The search for the mysterious Higgs boson kicked off in earnest today in 2008 when the Large Hadron Collider deep below Switzerland was switched on.

On this day in 2008, a lot of people woke up and ate their cornflakes under a cloud of worry. They were concerned that, later in the day, the earth would be swallowed up into a black hole created accidentally by mad scientists in Switzerland, and we would all be crushed into nothingness.

The European Organisation for Nuclear Research, AKA Cern, was looking to confirm the existence of the world's first celebrity sub-atomic particle, the theoretical Higgs boson, known to headline-writers the world over as the “God particle”. (A boson is one of two classes of particles in sub-atomic physics. The other is called a fermion.)

In very, very short, it was hoped that by discovering the Higgs boson, boffins could prove that the so-called “Standard Model” of particle physics was correct, and life could carry on as normal.

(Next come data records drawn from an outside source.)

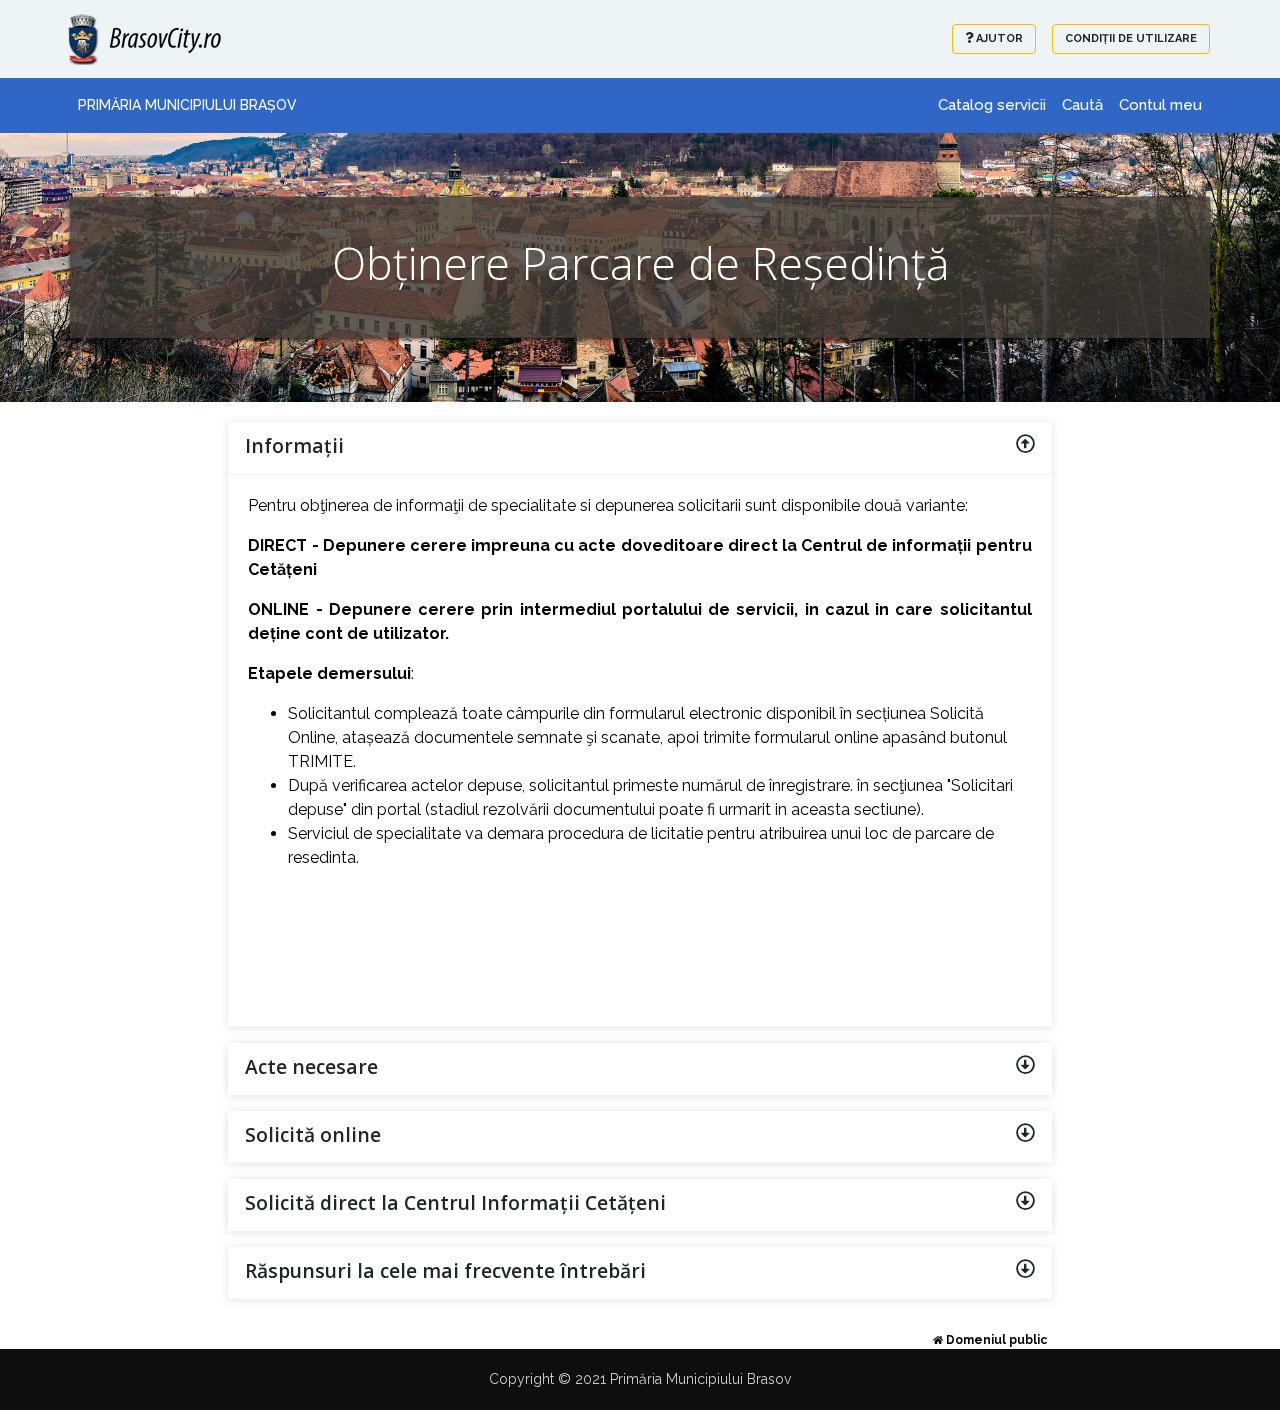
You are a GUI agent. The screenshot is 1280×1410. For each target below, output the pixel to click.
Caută (1082, 105)
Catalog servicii (992, 105)
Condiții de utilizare (1131, 38)
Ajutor (998, 38)
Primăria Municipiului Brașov (187, 105)
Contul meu (1160, 105)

To find it, Cern built the world's biggest particle accelerator, a 27km-long ring of superconducting electromagnets, cooled to a temperature of -271.3C. In it, particles would be fired at other particles at a speed approaching the speed of light. Scientists would then observe what happened, to see if a Higgs boson appeared.

And so, on 10 September, 2008, the Large Hadron Collider was switched on. Some doom-mongers speculated that the smashing together of the particles would create a black hole that would grow uncontrollably, feeding on Mont Blanc and the Matterhorn before swallowing the whole of the solar system and everyone in it.

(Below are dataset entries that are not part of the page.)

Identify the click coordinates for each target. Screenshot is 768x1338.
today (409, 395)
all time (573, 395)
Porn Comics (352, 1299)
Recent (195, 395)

Thankfully, that didn't happen. As Cern itself says, “LHC collisions present no danger and that there are no reasons for concern”.

Finally, after almost four years of research, the Higgs boson – or at least, a particle “consistent with” the Higgs boson – was found on 4 July 2012. Unfortunately, it wasn't quite what everyone had expected, which just led to a lot more questions. Scientists are still trying to work out just what the existence of the Higgs boson actually tells us.